= Text excerpt =
-*-

3) Defines a "work unit" as a division, a department, a job
classification, a shift, a separate physical location, or a
recognized subdivision thereof. A work unit may consist of
an individual employee as long as the aforementioned
criteria for an identifiable work unit is met (Labor Code
§511).
4) Authorizes the adoption of alternative workweek
schedules for work units, provided 2/3 of employees in a
work unit vote by secret ballot to approve an alternative
workweek schedule which allows employees to work up to 10
hours a day within a 40-hour workweek without the payment
of overtime (Labor Code §511).
5) Under these existing alternative workweek schedule
options, employers pay their employees at overtime rates of
one and one-half times their regular rate of pay for time
worked beyond 10 hours a day or for any work in excess of
40 hours in a week. Also, any work beyond 12 hours in a day
must be compensated at twice the employee's regular rate of
pay (Labor Code §511).

-*-

= Dataset section =
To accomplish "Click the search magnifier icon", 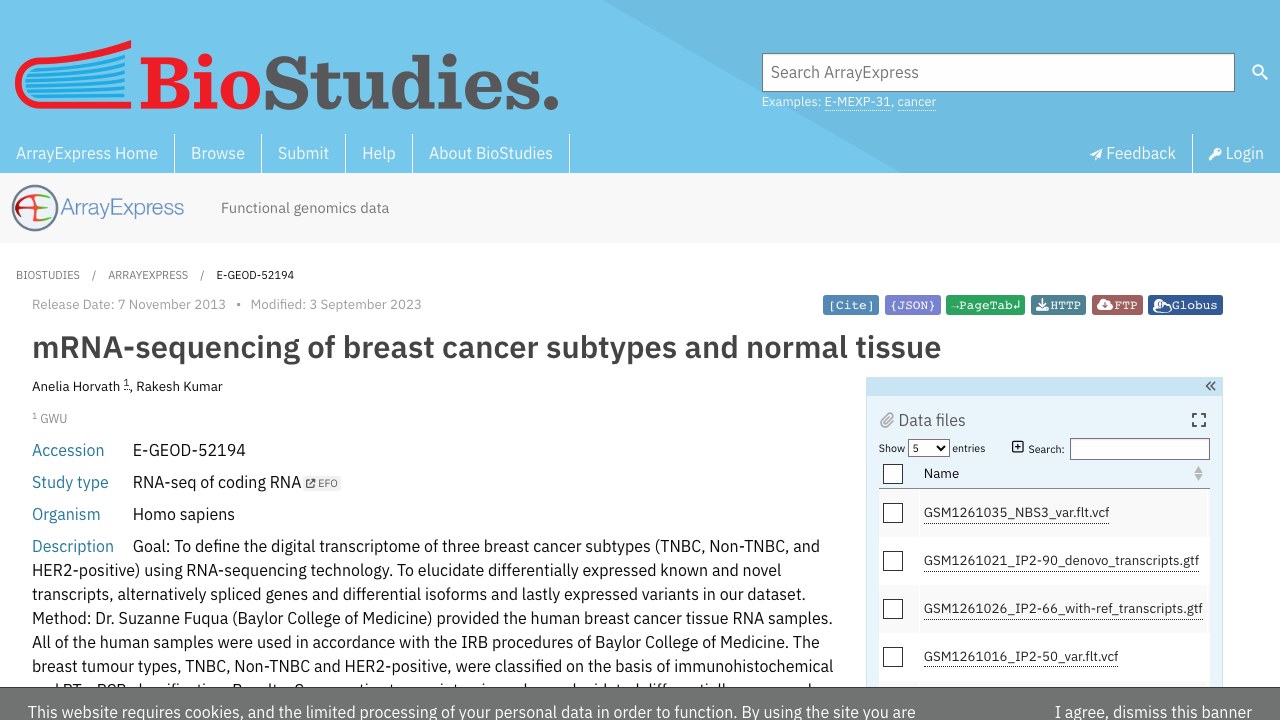I will pyautogui.click(x=1260, y=72).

-*-

= Written task A =
In the excerpt on alternative workweek schedules, what share of a work unit's employees must approve such a schedule by secret ballot?
= Written task B =
From the excerpt on alternative workweek schedules, copy out the stretch from "3) Defines a" through "overtime (Labor Code §511).".
= Written task C =
Write the next part of the excerpt on alternative workweek schedules, picking up after its final sentence.

= Written answer A =
Two-thirds (2/3) of the employees in the work unit.

= Written answer B =
3) Defines a "work unit" as a division, a department, a job
classification, a shift, a separate physical location, or a
recognized subdivision thereof. A work unit may consist of
an individual employee as long as the aforementioned
criteria for an identifiable work unit is met (Labor Code
§511).
4) Authorizes the adoption of alternative workweek
schedules for work units, provided 2/3 of employees in a
work unit vote by secret ballot to approve an alternative
workweek schedule which allows employees to work up to 10
hours a day within a 40-hour workweek without the payment
of overtime (Labor Code §511).

= Written answer C =
This Bill:
Would enact the California Workplace Flexibility Act of 2016
which would allow employees to request a flexible work schedule
of up to four 10-hour days per week without the obligation on
the employer to pay overtime for the 9th and 10th hours worked
per day in that schedule. Specifically, this bill would:
1) Require employers to pay overtime rates after 10 hours
of work in a day or 40 hours in a week for workers who have
chosen a flexible schedule pursuant to this act. After 12
work hours in a day, the worker would have to be paid
double the regular rate of pay by their employer.
2) Allow individual employees to request alternative
workweek schedules from their employers without the
requirement of a secret ballot decision by 2/3 of the work
unit.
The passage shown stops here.